Task description
Please count the lines in the data below that contain the word "first" and give only the number.

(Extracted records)

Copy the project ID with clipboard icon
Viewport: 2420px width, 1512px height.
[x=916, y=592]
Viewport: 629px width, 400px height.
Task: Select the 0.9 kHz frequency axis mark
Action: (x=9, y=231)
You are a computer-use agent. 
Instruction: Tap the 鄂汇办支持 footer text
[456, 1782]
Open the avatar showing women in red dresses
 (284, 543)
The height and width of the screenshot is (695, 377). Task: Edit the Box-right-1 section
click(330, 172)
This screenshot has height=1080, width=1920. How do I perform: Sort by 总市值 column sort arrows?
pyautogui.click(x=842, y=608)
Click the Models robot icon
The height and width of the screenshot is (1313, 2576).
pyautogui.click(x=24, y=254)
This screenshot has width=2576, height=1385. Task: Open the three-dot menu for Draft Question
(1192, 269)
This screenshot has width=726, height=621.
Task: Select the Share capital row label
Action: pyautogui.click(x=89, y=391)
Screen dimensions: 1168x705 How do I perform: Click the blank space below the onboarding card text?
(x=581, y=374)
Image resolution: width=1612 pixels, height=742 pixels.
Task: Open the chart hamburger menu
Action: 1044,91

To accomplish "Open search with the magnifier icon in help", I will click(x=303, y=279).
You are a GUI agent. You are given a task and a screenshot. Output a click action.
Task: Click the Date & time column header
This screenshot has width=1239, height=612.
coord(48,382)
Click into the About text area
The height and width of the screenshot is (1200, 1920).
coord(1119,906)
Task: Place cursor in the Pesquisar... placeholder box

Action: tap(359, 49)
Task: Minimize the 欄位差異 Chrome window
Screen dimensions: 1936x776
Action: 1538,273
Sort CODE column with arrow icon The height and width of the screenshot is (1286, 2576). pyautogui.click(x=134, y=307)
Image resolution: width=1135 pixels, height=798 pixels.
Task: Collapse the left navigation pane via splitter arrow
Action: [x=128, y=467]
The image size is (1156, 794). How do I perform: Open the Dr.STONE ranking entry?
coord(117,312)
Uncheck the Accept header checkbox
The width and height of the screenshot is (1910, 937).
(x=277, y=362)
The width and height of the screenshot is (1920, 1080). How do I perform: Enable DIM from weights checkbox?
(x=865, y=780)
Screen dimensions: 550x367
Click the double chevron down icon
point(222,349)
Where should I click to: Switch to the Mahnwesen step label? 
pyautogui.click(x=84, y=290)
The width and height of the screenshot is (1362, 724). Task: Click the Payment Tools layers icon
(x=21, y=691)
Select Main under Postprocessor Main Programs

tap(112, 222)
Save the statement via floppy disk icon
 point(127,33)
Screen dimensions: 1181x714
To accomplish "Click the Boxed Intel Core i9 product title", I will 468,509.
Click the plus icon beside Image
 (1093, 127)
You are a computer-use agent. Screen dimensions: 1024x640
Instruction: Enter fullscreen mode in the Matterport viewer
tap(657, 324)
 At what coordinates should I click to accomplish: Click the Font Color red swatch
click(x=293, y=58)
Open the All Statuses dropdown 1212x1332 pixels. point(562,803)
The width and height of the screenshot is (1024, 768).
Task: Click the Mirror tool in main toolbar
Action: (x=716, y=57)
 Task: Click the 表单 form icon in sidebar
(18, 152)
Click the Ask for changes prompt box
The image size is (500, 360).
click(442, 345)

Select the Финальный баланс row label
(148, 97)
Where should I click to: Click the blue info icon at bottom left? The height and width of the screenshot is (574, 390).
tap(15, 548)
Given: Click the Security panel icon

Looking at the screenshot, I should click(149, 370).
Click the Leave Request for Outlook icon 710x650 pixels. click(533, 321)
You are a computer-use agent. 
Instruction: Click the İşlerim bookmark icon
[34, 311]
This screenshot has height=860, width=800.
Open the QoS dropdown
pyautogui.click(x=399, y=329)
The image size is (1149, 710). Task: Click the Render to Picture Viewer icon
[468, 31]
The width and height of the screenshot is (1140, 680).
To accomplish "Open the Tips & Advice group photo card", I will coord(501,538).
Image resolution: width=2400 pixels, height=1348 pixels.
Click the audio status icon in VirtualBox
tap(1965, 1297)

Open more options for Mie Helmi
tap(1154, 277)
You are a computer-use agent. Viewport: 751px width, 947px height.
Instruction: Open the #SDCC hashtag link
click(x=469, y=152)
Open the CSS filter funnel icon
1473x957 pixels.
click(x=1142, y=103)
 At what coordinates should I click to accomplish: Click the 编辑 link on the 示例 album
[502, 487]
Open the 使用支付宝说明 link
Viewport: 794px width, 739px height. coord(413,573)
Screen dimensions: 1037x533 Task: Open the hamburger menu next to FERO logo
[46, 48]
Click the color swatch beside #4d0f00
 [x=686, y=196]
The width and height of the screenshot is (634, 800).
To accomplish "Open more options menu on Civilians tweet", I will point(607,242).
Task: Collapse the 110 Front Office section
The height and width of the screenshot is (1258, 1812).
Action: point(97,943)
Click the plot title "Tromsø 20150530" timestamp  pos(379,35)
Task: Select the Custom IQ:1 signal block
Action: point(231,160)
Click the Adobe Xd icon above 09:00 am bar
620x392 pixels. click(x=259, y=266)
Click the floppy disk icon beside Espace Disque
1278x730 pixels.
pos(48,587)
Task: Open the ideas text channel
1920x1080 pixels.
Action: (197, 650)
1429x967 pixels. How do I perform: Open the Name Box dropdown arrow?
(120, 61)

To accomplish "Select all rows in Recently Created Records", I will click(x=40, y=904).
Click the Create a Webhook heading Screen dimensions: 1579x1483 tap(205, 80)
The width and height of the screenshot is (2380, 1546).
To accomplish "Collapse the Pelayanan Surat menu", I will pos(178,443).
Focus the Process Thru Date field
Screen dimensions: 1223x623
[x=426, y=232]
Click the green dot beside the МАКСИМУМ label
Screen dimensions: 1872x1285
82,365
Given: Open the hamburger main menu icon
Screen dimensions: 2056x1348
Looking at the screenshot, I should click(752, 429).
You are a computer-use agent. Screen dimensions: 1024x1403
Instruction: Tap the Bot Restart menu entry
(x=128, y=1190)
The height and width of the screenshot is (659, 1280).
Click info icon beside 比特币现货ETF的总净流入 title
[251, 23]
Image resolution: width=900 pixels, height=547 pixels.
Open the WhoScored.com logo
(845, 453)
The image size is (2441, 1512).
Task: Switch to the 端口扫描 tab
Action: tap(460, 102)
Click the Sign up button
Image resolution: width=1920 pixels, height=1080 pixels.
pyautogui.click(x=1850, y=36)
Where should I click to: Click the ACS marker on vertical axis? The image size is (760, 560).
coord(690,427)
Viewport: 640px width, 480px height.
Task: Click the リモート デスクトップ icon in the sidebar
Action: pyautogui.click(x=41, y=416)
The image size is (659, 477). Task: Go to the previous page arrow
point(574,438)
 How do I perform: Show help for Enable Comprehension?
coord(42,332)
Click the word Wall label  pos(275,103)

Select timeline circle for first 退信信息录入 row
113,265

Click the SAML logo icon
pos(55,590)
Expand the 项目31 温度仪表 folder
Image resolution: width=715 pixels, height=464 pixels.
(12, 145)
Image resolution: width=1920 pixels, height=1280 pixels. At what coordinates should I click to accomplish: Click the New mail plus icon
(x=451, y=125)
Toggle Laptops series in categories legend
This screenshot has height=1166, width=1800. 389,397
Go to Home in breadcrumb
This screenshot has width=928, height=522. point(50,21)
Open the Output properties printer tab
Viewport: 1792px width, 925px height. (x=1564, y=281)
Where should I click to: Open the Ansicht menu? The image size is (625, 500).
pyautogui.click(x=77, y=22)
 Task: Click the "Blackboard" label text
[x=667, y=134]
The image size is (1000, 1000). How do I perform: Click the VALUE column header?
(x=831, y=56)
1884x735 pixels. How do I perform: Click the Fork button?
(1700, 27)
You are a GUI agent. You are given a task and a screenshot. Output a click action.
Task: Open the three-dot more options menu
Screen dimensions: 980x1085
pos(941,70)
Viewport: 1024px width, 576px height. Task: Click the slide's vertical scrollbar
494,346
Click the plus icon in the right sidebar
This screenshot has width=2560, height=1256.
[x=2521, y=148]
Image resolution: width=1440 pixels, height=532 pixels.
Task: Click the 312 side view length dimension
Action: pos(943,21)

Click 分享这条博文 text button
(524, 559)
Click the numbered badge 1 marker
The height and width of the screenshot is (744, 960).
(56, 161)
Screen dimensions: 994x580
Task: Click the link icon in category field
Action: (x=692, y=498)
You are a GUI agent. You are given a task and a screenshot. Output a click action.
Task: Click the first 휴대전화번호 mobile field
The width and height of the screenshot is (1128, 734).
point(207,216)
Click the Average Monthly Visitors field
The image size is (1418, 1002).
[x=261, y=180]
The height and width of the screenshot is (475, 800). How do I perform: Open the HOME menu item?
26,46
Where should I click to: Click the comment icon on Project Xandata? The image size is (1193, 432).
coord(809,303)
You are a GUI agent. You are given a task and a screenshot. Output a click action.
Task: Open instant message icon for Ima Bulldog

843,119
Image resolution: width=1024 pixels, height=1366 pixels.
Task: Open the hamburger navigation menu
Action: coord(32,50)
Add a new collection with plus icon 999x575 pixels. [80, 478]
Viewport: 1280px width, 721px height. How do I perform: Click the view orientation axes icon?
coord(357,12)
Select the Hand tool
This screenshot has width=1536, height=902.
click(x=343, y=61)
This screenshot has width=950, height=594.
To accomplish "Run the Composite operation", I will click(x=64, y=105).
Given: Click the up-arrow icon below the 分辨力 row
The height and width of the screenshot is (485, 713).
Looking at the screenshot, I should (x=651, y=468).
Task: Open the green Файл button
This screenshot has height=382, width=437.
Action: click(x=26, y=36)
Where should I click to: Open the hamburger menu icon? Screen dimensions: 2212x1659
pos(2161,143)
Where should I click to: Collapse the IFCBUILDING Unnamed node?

Output of the exercise
2